HEREFORDSHIRE’S new transport strategy should look at reopening the historic Hereford-Ross-on-Wye-Gloucester railway to boost travel to the rest of the country, a local councillor has urged.
As county councillors debated the overarching Local Transport Plan for the county up to 2041, member for Ross West Louis Stark said it seemed “a missed opportunity not to look beyond the rail infrastructure that we have.”
Cllr Stark outlined his proposals in deatil as part of his monthly column in the Ross Gazette’s November 12 edition, in which he asked, ‘Could Ross-on-Wye connect to the railway network again?”
But rather than just improving services from Hereford to London via Birmingham, as proposed in the plan, “it would be more natural for a railway line to head south through Ross to Gloucester, which would also open up all of Bristol and the south”, Cllr Stark told the council.
“This is the sort of vision the plan should have. We should at least commit to feasibility study. The British Rail Transport Association already supports reviving the service, Cllr Stark said.

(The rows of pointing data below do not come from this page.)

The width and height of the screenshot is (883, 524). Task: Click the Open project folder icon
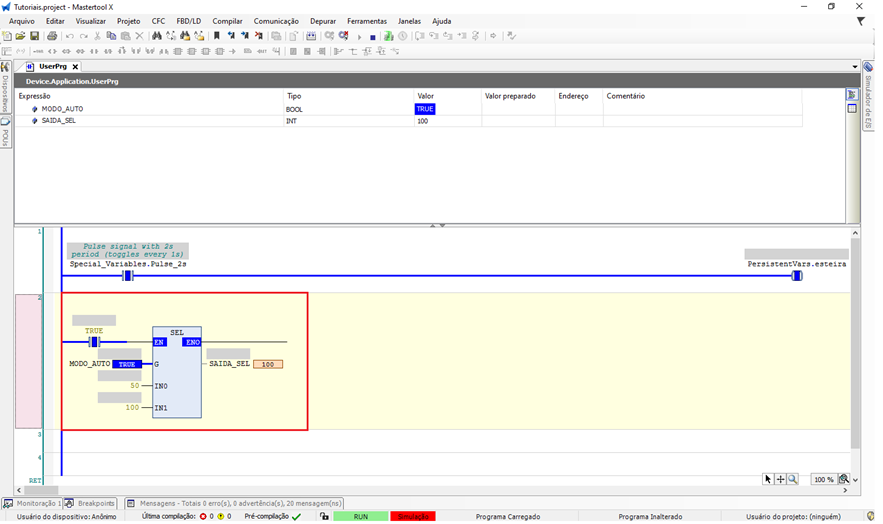pos(21,36)
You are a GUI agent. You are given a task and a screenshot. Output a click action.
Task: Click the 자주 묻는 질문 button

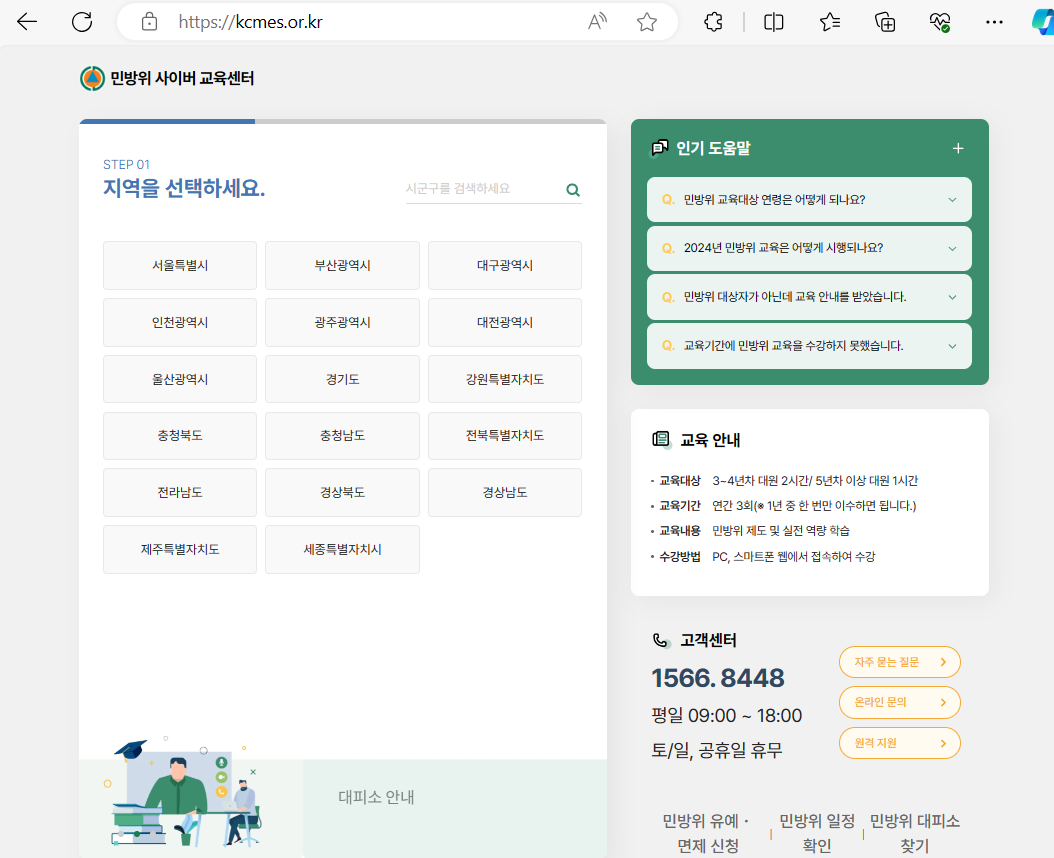(x=898, y=662)
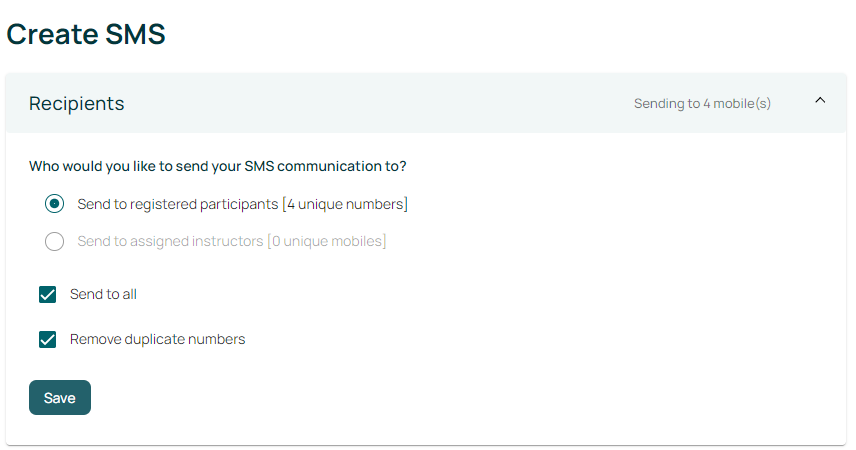Click the 'Send to registered participants' label
This screenshot has height=450, width=856.
(178, 204)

The Local Transport Plan sets out one rail-specific policy, which includes “a new railway station to the south of Hereford” – though this is not elaborated on – as well as “investigating feasibility of further new railway stations linked to new development across Herefordshire”.
It also wants rail use to more than double over the plan period.
Council leader Jonathan Lester said rail and freight strategies will now be developed to sit under the over-arching transport plan, now approved, leading to an integrated, multi-modal transport system for Herefordshire.
The Hereford-Ross-Gloucester rail service operated from 1855 until axed under the Beeching cuts in the mid-1960s.
None of the former railway station buildings in Ross remain as the area now forms part of the Ashburton industrial estate.